Using the gastroepiploic artery as a direct conduit for severe right coronary artery stenosis appears to be a promising option when selecting an arterial graft, particularly in improving major adverse cardiac or cerebrovascular events-free survival.

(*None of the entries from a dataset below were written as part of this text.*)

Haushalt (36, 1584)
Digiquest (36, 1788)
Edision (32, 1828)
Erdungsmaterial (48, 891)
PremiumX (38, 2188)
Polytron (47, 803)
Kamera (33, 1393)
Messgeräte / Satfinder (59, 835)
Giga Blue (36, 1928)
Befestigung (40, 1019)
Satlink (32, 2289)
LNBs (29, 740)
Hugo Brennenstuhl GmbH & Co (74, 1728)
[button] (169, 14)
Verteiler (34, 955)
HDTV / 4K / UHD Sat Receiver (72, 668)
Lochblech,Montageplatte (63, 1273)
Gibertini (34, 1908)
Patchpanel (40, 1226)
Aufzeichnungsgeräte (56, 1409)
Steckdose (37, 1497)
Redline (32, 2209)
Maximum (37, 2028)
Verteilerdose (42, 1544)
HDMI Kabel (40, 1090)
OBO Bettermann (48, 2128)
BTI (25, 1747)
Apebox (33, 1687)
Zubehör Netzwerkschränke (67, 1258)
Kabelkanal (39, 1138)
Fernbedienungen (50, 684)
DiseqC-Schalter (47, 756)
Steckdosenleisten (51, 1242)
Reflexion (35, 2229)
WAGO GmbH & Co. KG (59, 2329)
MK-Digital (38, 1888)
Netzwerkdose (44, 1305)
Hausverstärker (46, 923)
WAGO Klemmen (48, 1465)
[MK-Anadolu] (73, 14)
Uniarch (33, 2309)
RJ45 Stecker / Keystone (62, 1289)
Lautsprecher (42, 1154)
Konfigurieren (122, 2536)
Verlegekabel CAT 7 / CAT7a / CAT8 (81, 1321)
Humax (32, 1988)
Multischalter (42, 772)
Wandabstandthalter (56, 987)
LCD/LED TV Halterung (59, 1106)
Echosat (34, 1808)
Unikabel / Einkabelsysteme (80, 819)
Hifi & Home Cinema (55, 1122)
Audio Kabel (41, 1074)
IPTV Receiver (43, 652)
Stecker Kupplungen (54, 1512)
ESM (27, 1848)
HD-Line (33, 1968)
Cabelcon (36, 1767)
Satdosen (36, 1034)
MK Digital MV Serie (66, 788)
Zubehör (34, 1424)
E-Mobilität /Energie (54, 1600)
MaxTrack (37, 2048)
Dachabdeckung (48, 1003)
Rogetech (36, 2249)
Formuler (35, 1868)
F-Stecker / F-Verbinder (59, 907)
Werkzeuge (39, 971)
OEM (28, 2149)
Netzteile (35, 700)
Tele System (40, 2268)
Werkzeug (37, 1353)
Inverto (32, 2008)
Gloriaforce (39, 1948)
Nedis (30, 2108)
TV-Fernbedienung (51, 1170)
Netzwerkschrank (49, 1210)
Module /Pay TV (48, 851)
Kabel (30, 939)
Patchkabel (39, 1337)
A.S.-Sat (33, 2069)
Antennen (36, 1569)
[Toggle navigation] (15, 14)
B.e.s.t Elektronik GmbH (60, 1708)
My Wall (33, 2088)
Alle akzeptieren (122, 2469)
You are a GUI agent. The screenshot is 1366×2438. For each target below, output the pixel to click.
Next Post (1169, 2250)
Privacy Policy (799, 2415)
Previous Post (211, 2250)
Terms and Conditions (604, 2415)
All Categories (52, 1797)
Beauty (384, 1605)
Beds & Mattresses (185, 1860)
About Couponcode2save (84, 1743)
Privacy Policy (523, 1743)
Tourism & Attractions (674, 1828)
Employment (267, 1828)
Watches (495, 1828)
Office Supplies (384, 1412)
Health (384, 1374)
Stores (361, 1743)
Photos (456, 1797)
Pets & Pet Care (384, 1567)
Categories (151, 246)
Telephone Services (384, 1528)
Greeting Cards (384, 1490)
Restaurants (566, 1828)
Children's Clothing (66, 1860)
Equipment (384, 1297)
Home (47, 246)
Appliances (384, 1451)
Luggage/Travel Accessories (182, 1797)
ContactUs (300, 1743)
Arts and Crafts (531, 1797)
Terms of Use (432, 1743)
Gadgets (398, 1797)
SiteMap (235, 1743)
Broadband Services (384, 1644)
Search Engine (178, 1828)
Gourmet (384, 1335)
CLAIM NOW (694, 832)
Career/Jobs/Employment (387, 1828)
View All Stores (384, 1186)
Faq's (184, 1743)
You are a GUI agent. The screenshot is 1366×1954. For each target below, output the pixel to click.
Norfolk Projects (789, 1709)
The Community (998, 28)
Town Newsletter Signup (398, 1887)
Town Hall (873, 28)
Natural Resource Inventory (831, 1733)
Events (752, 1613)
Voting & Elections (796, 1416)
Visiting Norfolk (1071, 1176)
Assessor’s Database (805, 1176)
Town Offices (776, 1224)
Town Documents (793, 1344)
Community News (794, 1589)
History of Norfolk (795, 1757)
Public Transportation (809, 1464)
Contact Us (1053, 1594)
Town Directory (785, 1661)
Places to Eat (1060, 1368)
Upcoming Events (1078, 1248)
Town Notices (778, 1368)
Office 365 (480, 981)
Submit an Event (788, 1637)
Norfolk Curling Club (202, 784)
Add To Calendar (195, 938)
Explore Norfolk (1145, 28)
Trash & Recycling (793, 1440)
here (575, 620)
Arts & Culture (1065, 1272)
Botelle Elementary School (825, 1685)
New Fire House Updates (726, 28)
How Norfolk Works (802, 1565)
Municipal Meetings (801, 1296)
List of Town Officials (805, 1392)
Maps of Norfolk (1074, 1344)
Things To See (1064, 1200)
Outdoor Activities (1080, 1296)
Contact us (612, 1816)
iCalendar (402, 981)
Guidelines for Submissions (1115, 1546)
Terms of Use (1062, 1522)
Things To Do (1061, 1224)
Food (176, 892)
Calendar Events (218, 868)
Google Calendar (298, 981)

非体外循环冠状动脉搭桥术中严重右冠状动脉狭窄的原位胃网膜动脉与i -复合右胸内动脉桡动脉对比
目的比较右胸内动脉和桡动脉与胃网膜动脉组成的i型复合冠状动脉旁路移植术在非体外循环治疗严重右冠状动脉狭窄中的应用。方法本研究纳入2011年4月至2024年6月分别行右胸内动脉-桡动脉和胃网膜动脉非体外循环冠状动脉搭桥术的患者78例和141例。进行倾向评分匹配,术后门诊随访。结果两组均有65例患者进行倾向评分匹配。术前特征、手术时间、动脉血管重建和远端吻合次数在两组间无显著差异。而右胸内动脉-桡动脉组使用的移植物导管较多。短期术后结果相似,但右侧胸内动脉-桡动脉组早期拔管率明显较高。在中位随访5.0年期间,两组间的总生存率无显著差异。然而,胃网膜动脉组的主要心脏和脑血管不良事件的长期自由度明显较低,特别是需要住院治疗的心力衰竭。多变量分析确定外周动脉疾病史是总死亡率的重要危险因素,而右冠状动脉移植类型不是。结论在选择动脉移植时,使用胃网膜动脉作为严重右冠状动脉狭窄的直接导管似乎是一个有希望的选择,特别是在改善无主要不良心脑血管事件的生存方面。
本文章由计算机程序翻译,如有差异,请以英文原文为准。